**Directions for this task**
The answer must consist only of the lines from the line with "Instruction: Open the" to the line with "Viewport: 198px width, 159px", both included, exactly as they stand below.

***** Task material *****

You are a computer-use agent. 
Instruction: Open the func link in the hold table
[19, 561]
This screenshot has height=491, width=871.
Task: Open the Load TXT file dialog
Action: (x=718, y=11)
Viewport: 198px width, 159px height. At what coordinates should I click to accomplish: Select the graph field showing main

*****
***** Task material *****

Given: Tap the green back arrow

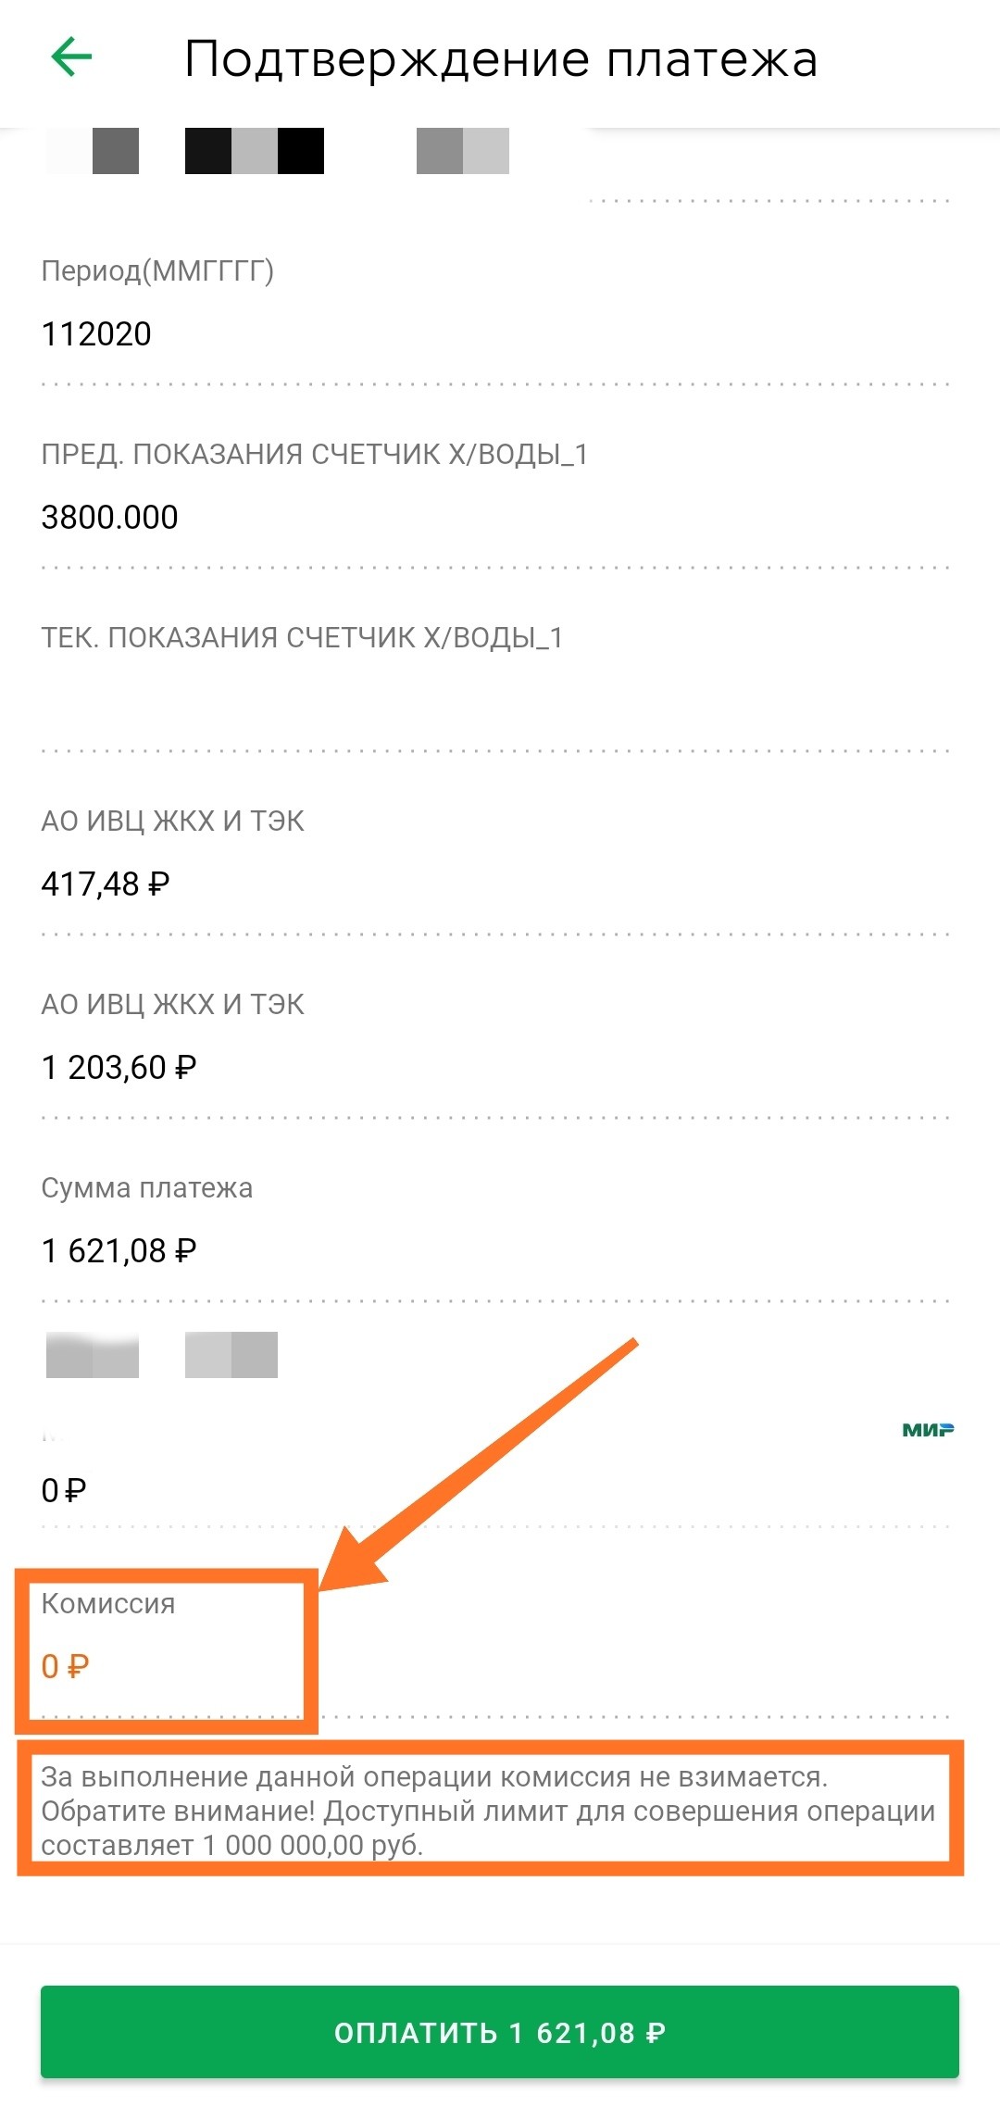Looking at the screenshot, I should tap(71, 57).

*****

**Solution to the problem**
Instruction: Open the func link in the hold table
[19, 561]
This screenshot has height=491, width=871.
Task: Open the Load TXT file dialog
Action: (x=718, y=11)
Viewport: 198px width, 159px height. At what coordinates should I click to accomplish: Select the graph field showing main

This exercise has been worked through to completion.